**SOURCE DOCUMENT:**
+ + + + + + +
Table 1 Summary of study population

gives further clinical features for each subject included in this study. There were 62 patients considered and 70 total EEG studies (6 patients underwent EEG monitoring twice and one patient underwent EEG monitoring three times). In all cases EEG was performed for the detection of non-convulsive seizures in patients with otherwise inadequately explained DLOC. Only cases in which seizures were not detected at any point in the hospitalization were analyzed. For each of the 62 patients, two neurointensivists (TTK and either DER or MJH and OLS) examined all diagnostic data available including imaging to assign a focal or diffuse classification. Importantly, these assessments benefited from diagnostic data not available to the team at the time of the initial EEG. Thus in most cases we were able to determine DLOC etiology to a reasonable degree of clinical certainty despite the diagnostic ambiguity that resulted in EEG testing early on. Imaging data was given the greatest weight in etiological determinations. Evidence of herniation or direct injury to brainstem reticular activating structures resulted in assignment to a focal etiology. Less severe structural lesions were interpreted in the context of historical data and coexisting toxic-metabolic influences to determine the etiology of the DLOC. Cases were included in the analysis only when the ultimate etiology (focal vs. diffuse) was apparent from clinical data. In cases of disagreement, the case was re-reviewed and discussed until a consensus was reached (most such cases classified as indeterminate). In total 40 subjects (21 focal and 19 diffuse) were used in the analysis (23 focal and 21 diffuse EEGs, with total 44 studies analyzed). Twenty eight of 40 subjects (70%) had some evidence of more than one potential DLOC contributor, but in all included cases secondary causes were felt to be minor. To examine the utility of traditional clinical EEG metrics, the clinical EEG reports were separately scrutinized to identify reported features that could assist in the classification of cases as focal or diffuse in etiology. Specifically, any focal or lateralized abnormalities in the report were flagged as supportive of a focal as opposed to diffuse etiology. All studies were conducted with approval from the institutional review board at Washington University in St. Louis.
+ + + + + + +
Pick up the passage on the EEG study methods after its final sentence and carry it forward.

**DATASET EXTRACT:**
+ + + + + + +
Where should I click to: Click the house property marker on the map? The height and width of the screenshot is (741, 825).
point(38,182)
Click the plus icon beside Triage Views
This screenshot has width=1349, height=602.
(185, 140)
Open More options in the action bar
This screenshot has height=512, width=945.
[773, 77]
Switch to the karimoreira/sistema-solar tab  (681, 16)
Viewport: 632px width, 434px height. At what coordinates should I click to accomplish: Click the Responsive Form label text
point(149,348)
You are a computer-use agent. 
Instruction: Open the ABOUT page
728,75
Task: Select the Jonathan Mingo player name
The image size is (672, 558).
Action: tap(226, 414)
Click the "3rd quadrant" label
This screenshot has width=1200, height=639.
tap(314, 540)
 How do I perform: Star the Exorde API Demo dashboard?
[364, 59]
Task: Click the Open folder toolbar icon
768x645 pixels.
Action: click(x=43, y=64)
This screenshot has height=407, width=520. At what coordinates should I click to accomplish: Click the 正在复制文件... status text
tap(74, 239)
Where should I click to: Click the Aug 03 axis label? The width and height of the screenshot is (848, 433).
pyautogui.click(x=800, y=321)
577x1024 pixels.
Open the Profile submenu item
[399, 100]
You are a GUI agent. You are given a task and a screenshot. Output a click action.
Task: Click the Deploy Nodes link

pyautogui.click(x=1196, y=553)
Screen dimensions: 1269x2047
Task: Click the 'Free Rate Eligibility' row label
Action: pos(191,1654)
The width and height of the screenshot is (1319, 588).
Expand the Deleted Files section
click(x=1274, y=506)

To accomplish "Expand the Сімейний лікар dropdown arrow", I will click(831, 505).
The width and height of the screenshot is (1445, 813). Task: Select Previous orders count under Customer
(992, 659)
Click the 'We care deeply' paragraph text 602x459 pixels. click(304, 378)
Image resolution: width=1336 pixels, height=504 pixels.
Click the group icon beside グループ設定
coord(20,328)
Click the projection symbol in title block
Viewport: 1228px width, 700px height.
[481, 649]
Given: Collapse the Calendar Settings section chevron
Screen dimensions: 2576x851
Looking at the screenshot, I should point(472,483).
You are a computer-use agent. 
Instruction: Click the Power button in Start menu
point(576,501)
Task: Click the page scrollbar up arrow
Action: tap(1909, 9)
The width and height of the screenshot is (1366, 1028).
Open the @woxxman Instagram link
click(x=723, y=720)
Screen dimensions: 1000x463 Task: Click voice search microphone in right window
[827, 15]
+ + + + + + +
**TASK RESPONSE:**
EEG sampling and parsing

Recordings are collected at a sampling frequency of either 250 or 500 Hz using the standard 10–20 system of electrode placement. The 500 Hz data were downsampled to 250 Hz prior to analysis. In our analyses, we used a bipolar montage with 18 bipolar channels (FP1-F7, F7-T7, T7-P7, P7-O1, Fp1-F3, F3-C3, C3-P3, P3-O1, Fz-Cz, Cz-Pz, Fp2-F4, F4-C4, C4-P4, P4-O2, Fp2-F8, F8-T8, T8-P8, and P8-O2). Records were visually analyzed for quality control, with sections of the record containing large-amplitude artifacts excluded from analysis. Each bipolar channel was normalized to zero-mean, unit variance. They were then filtered using a 10th order Chebyshev Type I lowpass filter with cutoff frequency of 50 Hz before further analysis.

Feature extraction and classification

Feature extraction

We considered the 25 features listed in Table 2 for discrimination of focal and diffuse DLOC. These features are related to the dynamical (including spectral) properties of time-series data. Secondary statistics (e.g., higher order moments) of the features were not considered in this analysis. All signal processing and feature extractions were performed in MATLAB (Natick, MA), and feature selection and evaluation of classifiers were computed in R (version 3.1.2).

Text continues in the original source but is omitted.